BEGIN Source document

A guide for solar installers
By Charlie Wu, VP of solution engineering at Delta Electronics (America)
Extreme weather conditions have made increasing blackout risks a reality – a particularly dangerous situation when it comes to emergency services such as fire stations. According to PowerOutage.US, US power outages increased by 73% in 2020 amid events such as hurricanes, heat waves, storms and wildfires. This means that utilities had 1.33 billion outage hours. These customers, including fire stations, are woefully unprepared for disaster relief amid an increasing blackout risk as it stands.
One solution to reduce the impact of natural disasters is the form of microgrids. These small, self-contained power grids can keep a fire station running with reliable electricity, even in the face of extreme weather conditions. This is especially true for solar-powered microgrid systems, focused on reliability and delivering power to first responders who need it most. Solar microgrid systems with battery backups help fire stations prepare for power outages, wildfires, hurricanes or other threatening events — a concept already proven at three fire stations in Fremont, California.
But there is plenty of room for this concept to grow nationally. There are 58,150 fire stations in the United States, according to the National Fire Protection Agency. Of these thousands of stations, only five fire stations nationwide use microgrids, according to the U.S. Department of Energy: the three in Fremont, one in Portland, Oregon, and one in Charlotte, North Carolina. This leaves 58,145 fire stations who have yet to install microgrids to build their climate resilience, not to mention other first responders.
Part of this challenge is to show fire stations not only the benefits of solar microgrids, but also prove why they are becoming a necessity on the way to our current extreme weather horizons.
When solar and storage installers approach fire stations with suggestions for microgrids, it is helpful to know and emphasize the benefits of a successful use case. In the case of the three fire stations in Fremont (stations 6, 7 and 11), they were specifically equipped with Delta Electronics solar PV carports and large battery systems to increase their energy resilience and boost their operations during power outages. According to the City of Fremont, each station has 95 kWh of energy storage and a 40 kW solar canopy. From a logistical point of view, city workers can monitor energy generation and use through cloud-based energy management software.

END Source document
BEGIN Data for analysis

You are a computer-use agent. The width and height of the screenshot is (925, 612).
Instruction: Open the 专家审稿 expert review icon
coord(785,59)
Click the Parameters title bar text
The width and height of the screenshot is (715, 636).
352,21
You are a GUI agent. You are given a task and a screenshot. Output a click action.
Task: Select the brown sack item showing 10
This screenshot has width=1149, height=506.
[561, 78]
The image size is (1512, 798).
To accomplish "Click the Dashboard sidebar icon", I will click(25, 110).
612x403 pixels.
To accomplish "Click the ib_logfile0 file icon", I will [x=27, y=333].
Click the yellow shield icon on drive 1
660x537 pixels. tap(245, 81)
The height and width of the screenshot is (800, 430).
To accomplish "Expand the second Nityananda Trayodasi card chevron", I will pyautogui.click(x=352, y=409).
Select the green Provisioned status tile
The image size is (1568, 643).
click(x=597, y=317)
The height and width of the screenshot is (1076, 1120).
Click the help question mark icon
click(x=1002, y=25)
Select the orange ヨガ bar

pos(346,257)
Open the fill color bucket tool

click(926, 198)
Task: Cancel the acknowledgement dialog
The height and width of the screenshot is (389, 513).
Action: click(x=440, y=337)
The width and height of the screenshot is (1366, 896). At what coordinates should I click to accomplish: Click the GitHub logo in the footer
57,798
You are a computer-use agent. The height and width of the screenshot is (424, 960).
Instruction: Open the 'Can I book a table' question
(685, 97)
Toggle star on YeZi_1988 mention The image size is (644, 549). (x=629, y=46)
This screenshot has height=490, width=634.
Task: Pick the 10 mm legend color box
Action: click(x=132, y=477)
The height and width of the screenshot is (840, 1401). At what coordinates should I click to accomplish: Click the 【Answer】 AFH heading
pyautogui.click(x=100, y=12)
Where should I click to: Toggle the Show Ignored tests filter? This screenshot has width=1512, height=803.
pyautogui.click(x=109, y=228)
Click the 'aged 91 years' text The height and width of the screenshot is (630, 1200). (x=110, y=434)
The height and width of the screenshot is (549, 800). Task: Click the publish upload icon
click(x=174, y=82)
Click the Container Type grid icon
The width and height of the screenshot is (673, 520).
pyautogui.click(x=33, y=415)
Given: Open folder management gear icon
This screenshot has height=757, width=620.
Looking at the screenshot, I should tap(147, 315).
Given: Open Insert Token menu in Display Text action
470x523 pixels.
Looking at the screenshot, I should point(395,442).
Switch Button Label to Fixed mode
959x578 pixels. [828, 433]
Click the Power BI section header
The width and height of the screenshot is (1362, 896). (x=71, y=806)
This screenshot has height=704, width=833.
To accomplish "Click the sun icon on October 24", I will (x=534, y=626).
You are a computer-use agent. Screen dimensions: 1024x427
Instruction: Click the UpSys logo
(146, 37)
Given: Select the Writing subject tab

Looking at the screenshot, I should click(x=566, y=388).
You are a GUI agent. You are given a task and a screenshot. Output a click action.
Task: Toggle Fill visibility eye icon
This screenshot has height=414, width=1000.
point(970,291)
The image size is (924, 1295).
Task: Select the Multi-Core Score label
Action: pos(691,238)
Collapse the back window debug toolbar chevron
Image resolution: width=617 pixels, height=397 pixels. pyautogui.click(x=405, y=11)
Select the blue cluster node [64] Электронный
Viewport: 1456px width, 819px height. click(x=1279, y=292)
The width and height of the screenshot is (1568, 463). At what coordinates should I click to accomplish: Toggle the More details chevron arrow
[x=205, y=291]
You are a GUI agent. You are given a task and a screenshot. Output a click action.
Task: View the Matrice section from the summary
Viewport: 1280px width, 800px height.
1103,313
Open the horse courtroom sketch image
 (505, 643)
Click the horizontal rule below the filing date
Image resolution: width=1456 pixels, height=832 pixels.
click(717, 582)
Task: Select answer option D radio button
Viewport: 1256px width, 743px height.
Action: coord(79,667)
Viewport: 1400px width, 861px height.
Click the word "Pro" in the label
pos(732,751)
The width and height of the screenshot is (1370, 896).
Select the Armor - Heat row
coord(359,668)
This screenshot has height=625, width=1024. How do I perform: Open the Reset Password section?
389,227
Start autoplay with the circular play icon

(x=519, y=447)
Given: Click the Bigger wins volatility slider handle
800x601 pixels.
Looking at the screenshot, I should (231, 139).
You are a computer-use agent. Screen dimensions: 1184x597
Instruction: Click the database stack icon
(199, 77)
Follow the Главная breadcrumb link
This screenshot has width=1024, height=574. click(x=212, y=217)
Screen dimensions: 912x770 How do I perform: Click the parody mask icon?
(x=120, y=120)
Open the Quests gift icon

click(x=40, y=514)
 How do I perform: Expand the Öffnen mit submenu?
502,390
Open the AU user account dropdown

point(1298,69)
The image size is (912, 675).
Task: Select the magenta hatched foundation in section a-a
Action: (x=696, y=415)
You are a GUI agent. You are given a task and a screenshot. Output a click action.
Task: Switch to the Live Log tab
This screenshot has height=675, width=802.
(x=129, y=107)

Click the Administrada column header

END Data for analysis

Study questions →
• 1. According to the guide for solar installers, why were the three Fremont fire stations given solar PV carports and large battery systems?
• 2. From the guide for solar installers, write out the passage that starts at the words "Part of this" and stops after the words "energy management software.".

Your written answers →
• 1. The Fremont stations (6, 7 and 11) received these systems to increase their energy resilience and boost their operations during power outages.

• 2.
Part of this challenge is to show fire stations not only the benefits of solar microgrids, but also prove why they are becoming a necessity on the way to our current extreme weather horizons.
When solar and storage installers approach fire stations with suggestions for microgrids, it is helpful to know and emphasize the benefits of a successful use case. In the case of the three fire stations in Fremont (stations 6, 7 and 11), they were specifically equipped with Delta Electronics solar PV carports and large battery systems to increase their energy resilience and boost their operations during power outages. According to the City of Fremont, each station has 95 kWh of energy storage and a 40 kW solar canopy. From a logistical point of view, city workers can monitor energy generation and use through cloud-based energy management software.